(Stored data entries)
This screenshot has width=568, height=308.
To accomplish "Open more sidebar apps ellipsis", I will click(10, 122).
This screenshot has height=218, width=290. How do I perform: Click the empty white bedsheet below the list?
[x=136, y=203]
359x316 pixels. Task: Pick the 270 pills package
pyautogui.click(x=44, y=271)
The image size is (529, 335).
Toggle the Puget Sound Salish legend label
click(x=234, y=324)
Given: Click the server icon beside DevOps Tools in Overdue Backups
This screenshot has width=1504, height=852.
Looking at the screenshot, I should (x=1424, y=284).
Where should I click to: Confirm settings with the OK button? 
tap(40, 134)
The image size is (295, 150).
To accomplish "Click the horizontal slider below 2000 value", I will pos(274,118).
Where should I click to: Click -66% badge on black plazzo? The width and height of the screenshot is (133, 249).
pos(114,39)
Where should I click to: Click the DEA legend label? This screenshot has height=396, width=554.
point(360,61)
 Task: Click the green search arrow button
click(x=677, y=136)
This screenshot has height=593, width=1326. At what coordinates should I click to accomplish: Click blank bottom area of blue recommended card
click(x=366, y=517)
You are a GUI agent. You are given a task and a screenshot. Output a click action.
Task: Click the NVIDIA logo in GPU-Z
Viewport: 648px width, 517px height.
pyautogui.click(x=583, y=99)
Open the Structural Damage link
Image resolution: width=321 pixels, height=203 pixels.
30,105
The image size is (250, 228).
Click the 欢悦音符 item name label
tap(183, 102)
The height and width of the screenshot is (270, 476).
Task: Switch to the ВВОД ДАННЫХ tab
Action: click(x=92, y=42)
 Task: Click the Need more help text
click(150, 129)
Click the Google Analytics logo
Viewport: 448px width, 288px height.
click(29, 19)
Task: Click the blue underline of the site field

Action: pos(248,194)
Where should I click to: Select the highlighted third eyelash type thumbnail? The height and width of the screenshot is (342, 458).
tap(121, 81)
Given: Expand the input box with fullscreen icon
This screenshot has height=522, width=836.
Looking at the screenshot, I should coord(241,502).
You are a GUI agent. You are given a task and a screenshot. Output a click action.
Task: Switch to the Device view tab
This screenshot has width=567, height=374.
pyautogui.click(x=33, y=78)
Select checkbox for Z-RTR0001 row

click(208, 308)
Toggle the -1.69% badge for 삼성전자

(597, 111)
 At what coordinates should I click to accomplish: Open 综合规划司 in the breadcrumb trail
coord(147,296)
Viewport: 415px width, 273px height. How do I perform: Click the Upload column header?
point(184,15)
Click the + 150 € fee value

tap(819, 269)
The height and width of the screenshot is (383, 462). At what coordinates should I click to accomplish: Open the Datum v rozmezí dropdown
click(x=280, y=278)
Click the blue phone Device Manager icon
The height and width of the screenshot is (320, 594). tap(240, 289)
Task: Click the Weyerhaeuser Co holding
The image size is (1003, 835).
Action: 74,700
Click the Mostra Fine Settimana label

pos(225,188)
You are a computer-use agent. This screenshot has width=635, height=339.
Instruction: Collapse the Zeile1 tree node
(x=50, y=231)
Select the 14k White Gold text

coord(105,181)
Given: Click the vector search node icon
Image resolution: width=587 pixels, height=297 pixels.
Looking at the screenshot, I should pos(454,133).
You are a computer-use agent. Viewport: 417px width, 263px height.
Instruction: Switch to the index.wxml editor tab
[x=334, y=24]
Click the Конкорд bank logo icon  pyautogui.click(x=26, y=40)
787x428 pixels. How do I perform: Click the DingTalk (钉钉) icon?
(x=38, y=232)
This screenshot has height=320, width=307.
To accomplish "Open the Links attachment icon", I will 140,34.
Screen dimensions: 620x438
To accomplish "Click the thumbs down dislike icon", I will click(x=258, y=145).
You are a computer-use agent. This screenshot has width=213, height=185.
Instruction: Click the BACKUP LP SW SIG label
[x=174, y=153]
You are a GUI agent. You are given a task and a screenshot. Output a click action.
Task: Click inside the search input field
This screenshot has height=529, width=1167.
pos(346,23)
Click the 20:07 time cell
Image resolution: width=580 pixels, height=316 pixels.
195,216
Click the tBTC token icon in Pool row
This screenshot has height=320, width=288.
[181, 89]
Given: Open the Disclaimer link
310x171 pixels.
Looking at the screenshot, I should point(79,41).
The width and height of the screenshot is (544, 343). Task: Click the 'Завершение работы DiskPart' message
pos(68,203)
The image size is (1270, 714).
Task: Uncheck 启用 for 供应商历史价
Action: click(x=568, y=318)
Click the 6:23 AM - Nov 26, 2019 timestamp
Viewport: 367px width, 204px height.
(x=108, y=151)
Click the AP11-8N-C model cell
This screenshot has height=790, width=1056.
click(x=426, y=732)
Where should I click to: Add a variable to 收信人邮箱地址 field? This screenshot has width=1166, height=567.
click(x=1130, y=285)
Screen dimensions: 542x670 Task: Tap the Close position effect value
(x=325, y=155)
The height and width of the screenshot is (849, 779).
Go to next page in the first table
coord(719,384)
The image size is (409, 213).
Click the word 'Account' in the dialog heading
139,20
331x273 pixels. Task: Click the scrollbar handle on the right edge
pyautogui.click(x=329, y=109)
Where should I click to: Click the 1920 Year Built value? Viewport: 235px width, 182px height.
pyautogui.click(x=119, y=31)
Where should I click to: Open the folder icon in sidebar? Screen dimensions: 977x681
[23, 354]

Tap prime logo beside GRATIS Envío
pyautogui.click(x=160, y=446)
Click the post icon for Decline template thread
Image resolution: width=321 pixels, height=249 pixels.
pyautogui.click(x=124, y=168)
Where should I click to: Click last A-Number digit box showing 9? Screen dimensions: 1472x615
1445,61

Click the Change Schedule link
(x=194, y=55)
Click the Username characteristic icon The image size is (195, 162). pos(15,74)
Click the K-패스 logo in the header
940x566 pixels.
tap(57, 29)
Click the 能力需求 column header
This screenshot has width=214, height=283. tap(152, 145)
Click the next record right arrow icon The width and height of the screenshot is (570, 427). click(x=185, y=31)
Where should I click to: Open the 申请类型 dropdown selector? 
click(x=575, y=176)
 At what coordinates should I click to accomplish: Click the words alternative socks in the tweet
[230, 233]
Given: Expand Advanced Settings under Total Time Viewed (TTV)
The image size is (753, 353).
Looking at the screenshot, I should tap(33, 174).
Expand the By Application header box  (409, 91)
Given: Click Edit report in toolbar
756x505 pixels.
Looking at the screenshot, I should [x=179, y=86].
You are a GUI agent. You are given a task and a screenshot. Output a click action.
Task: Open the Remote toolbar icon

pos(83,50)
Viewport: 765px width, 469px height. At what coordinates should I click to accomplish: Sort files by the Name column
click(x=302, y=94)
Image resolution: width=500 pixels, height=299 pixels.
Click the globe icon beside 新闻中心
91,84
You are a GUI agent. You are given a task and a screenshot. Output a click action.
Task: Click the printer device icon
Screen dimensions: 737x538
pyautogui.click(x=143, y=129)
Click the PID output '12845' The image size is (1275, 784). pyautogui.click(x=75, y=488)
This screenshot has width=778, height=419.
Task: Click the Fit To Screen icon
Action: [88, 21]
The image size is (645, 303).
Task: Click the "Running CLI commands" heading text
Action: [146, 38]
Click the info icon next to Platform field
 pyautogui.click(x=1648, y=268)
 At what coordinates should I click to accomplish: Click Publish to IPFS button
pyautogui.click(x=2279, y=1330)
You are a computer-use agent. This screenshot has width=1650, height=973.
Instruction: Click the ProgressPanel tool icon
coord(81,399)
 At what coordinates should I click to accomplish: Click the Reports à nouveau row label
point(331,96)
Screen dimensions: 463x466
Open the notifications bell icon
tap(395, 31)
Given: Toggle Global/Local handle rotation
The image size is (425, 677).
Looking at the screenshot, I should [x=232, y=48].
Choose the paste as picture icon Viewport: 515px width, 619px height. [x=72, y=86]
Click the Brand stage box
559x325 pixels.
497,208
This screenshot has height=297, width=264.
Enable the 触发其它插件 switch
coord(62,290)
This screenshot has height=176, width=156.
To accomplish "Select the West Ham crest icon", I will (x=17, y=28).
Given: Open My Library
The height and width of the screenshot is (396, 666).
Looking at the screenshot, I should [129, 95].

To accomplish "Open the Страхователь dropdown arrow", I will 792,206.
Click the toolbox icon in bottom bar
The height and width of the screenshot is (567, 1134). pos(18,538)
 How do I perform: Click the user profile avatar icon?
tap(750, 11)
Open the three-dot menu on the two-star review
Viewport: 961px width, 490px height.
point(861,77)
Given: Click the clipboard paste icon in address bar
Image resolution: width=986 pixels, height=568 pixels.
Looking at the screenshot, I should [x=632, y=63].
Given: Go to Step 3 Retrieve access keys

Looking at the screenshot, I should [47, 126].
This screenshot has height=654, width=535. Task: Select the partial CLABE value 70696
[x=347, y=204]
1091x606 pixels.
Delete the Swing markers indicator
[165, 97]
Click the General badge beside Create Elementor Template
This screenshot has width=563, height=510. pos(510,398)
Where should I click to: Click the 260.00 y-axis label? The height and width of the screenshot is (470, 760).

▶ Task directions
Write out exactly the lines above between the line with "This screenshot has height=593, width=1326." and the line with "The image size is (250, 228).", inclusive, and nothing beyond them.

▶ Response to the task
This screenshot has height=593, width=1326. At what coordinates should I click to accomplish: Click blank bottom area of blue recommended card
click(x=366, y=517)
You are a GUI agent. You are given a task and a screenshot. Output a click action.
Task: Click the NVIDIA logo in GPU-Z
Viewport: 648px width, 517px height.
pyautogui.click(x=583, y=99)
Open the Structural Damage link
Image resolution: width=321 pixels, height=203 pixels.
30,105
The image size is (250, 228).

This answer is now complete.